Stored items from a collection:
☆ ☆ ☆ ☆ ☆ ☆ ☆

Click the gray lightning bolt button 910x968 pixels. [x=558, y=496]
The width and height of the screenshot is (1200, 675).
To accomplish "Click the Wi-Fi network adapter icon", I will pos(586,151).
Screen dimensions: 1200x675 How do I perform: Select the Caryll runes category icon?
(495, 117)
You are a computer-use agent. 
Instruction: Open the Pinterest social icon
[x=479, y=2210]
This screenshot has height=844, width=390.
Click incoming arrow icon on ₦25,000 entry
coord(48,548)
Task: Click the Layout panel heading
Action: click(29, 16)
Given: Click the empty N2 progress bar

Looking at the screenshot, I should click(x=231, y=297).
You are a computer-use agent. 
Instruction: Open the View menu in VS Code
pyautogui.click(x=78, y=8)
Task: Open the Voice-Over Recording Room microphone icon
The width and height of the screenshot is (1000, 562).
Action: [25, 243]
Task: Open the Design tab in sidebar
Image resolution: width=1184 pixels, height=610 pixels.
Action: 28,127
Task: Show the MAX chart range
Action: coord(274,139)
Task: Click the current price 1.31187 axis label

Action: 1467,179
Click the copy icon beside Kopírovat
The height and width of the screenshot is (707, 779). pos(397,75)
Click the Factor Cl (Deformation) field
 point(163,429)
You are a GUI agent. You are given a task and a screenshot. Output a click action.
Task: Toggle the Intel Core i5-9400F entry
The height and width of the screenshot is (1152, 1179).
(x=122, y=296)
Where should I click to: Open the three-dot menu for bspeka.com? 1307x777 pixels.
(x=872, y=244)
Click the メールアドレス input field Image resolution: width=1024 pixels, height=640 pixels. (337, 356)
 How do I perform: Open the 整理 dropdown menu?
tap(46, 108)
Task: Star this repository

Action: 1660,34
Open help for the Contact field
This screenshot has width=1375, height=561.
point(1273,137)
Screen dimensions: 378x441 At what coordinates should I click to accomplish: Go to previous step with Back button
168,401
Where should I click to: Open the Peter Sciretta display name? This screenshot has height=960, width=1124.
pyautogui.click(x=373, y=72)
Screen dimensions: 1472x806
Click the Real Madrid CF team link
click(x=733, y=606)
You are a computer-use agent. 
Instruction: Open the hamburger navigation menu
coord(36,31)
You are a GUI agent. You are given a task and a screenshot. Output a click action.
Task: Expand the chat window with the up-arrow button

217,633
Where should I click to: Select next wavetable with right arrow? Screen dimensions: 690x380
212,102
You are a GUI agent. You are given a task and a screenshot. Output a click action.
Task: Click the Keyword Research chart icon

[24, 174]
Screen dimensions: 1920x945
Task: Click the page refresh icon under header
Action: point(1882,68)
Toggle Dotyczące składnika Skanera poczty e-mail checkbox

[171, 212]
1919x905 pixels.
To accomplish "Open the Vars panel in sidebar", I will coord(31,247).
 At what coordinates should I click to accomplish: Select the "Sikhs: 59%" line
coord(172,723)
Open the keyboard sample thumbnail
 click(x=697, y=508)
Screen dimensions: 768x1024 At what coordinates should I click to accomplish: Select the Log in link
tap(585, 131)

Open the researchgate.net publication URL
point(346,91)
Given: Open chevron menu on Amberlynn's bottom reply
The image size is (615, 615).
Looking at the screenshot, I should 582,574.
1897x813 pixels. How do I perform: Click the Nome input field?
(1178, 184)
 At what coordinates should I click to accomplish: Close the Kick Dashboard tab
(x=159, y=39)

☆ ☆ ☆ ☆ ☆ ☆ ☆

* Your instructions
Working through the records, find each line containing the word "will" and copy it.

* Solution to the exercise
To accomplish "Click the Wi-Fi network adapter icon", I will pos(586,151).
To accomplish "Open the Vars panel in sidebar", I will coord(31,247).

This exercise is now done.